Ante un interlocutor carente de bazas y que alterna los ruegos con los insultos, ¿por qué iban a hacer las potencias europeas la menor concesión, sabiendo desde el principio que todo lo que decidieran sería finalmente aceptado? Visto así, su conducta ha sido absolutamente racional. La única sorpresa notable en esta crónica escrita de antemano fue el anuncio a la desesperada, por parte de Tsipras, de un referendo sobre el tercer memorando y el rechazo masivo por parte del electorado. Armado con este «no» rotundo, Tsipras pronunció entonces un Sí avergonzado a un cuarto memorando todavía más duro que el anterior, afirmando a la vuelta de Bruselas que no tenía otra opción a causa de la voluntad de los griegos de permanecer en el euro. En este caso, ¿por qué no plantear esta cuestión en el referendo: estáis dispuestos a aceptar lo que sea con tal de permanecer en el euro? Al llamar a votar No y exigir un Sí dócil una semana después, Syriza ha cambiado de chaqueta con la misma rapidez con que la socialdemocracia alemana votó los créditos de guerra en 1914, aunque esta vez una minoría del partido ha salvado su honor. A corto plazo, Tsipras prosperará sobre las ruinas de sus promesas, como hizo el primer ministro laborista británico Ramsay MacDonald, cuyo gobierno de unión nacional, compuesto mayoritariamente por conservadores, impuso la austeridad en plena Gran Depresión, antes de morir en el desprecio de sus coetáneos y de la posteridad. Grecia ya cuenta en su haber con dirigentes de esta calaña: pocas son las personas que han olvidado la Apostasía de Stephanopolous en 1965/1. Sin duda, el país tendrá que sufrir a algunos más.

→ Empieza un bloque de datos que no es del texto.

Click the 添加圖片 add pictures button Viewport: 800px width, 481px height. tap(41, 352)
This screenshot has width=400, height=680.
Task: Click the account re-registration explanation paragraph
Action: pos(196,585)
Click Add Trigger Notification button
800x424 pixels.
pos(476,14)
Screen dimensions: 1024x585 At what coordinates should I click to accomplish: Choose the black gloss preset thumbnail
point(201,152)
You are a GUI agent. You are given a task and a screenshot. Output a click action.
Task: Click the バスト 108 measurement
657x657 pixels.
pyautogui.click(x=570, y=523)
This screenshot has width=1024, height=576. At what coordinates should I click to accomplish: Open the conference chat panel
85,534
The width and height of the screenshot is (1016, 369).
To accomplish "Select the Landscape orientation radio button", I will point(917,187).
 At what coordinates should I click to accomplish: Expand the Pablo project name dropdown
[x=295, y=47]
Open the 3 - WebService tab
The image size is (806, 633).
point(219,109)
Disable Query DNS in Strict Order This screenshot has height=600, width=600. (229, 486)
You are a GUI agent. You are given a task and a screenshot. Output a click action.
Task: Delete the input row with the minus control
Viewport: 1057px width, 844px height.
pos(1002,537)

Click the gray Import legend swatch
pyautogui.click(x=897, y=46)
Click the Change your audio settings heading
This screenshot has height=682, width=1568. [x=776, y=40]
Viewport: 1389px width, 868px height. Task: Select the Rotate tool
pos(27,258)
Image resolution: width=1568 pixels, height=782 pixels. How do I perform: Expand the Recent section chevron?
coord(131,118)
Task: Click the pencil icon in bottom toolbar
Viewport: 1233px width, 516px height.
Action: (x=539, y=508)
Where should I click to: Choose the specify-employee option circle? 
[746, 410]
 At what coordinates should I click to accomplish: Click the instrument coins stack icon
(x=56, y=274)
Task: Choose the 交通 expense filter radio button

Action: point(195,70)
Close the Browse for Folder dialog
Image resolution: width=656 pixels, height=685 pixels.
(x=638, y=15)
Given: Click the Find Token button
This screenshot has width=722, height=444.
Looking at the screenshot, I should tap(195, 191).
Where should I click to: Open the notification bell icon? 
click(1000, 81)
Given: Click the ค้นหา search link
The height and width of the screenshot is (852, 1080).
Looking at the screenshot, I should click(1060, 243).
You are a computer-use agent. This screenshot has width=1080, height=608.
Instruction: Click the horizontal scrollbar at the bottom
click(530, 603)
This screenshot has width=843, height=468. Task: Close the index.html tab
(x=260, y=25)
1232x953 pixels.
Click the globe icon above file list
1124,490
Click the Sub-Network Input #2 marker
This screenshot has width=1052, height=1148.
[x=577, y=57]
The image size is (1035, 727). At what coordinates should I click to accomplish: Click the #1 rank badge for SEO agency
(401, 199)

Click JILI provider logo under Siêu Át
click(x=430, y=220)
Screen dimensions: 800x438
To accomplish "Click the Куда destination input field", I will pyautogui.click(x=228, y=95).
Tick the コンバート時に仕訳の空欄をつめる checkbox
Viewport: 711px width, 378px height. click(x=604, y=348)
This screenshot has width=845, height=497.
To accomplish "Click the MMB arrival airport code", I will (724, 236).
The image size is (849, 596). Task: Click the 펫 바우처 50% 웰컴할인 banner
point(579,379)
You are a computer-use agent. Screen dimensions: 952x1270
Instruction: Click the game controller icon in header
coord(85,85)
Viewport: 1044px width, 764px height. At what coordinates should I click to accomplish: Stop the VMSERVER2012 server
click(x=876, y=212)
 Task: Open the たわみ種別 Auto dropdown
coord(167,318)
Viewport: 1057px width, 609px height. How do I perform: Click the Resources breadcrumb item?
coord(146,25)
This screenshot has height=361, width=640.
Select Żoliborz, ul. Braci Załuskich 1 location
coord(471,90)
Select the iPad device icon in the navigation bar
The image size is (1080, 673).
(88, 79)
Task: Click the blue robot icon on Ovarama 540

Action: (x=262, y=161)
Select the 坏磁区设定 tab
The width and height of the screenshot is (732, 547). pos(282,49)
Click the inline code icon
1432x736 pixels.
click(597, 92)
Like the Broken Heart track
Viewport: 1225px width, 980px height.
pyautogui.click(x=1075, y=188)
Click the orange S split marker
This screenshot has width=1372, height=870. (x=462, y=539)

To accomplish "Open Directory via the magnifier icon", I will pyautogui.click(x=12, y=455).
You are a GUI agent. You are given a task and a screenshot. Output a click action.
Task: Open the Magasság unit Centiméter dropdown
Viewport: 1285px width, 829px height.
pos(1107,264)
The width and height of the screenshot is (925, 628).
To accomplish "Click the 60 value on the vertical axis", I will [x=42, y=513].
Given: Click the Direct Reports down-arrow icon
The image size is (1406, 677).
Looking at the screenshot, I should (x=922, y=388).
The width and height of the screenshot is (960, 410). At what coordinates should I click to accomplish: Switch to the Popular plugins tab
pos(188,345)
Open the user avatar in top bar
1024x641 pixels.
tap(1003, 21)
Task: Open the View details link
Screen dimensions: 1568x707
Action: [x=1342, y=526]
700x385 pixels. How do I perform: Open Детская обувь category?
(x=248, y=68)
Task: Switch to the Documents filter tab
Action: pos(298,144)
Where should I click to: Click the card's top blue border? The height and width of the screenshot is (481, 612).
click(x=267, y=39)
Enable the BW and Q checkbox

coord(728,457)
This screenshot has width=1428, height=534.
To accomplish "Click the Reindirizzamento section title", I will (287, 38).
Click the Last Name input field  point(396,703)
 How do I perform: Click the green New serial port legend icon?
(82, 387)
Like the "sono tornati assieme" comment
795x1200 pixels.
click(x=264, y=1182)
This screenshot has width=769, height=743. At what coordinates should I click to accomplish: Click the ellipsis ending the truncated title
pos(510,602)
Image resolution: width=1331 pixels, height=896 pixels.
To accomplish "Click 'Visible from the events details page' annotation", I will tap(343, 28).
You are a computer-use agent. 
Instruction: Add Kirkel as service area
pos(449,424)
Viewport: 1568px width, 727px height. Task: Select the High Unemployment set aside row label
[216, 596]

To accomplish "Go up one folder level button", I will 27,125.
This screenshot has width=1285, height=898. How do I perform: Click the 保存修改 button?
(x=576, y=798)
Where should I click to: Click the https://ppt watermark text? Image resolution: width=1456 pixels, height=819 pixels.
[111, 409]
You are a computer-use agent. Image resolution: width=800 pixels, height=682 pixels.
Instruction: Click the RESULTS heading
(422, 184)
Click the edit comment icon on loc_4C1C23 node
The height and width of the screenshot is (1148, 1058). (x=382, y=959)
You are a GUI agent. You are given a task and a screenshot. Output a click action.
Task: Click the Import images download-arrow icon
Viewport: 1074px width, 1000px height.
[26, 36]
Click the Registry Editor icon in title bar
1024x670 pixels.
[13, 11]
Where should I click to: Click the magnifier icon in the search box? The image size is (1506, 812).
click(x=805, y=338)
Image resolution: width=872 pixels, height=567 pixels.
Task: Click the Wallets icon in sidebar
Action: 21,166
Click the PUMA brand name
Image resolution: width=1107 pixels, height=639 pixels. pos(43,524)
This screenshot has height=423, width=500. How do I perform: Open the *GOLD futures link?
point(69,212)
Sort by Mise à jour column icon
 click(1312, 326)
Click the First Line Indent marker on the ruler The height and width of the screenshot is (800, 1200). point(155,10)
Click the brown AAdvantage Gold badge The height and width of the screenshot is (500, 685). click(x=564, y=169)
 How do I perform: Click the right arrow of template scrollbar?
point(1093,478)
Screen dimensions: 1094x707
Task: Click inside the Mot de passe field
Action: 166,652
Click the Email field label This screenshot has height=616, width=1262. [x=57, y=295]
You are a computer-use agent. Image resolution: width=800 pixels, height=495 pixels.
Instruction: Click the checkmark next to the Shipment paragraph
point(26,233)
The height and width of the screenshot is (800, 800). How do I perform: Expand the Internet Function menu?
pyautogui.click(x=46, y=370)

¿Qué hay de la lógica más amplia de la crisis? Los sondeos muestran que en todas partes la adhesión a la Unión Europea ha caído en picado -con razón- en los últimos diez años. Ahora se la ve como lo que es: una estructura oligárquica, gangrenada por la corrupción, construida sobre la negación de la soberanía popular, que impone un régimen económico cruel, basado en los privilegios de unos pocos y en obligaciones para todos los demás. No obstante, esto no significa que esté mortalmente amenazada desde abajo. La rabia aumenta entre la población, pero salvo en caso de catástrofe, la primera reacción instintiva siempre será aferrarse a lo que ya existe, por repugnante que pueda ser, antes que arriesgarse a lo que podría ser radicalmente diferente. Esto solo cambiará cuando la rabia sea más fuerte que el miedo. De momento, quienes viven del miedo -la clase política a la que ahora también pertenecen Tsipras y sus colegas-pueden estar tranquilos.
22/07/2015
1/ La Apostasía designa al grupo de tránsfugas encabezados por Stephanos Stephanopoulos que pasaron de un gobierno de Unión de Centros a otro nombrado por el rey, dos años antes del golpe de Estado militar de 1967.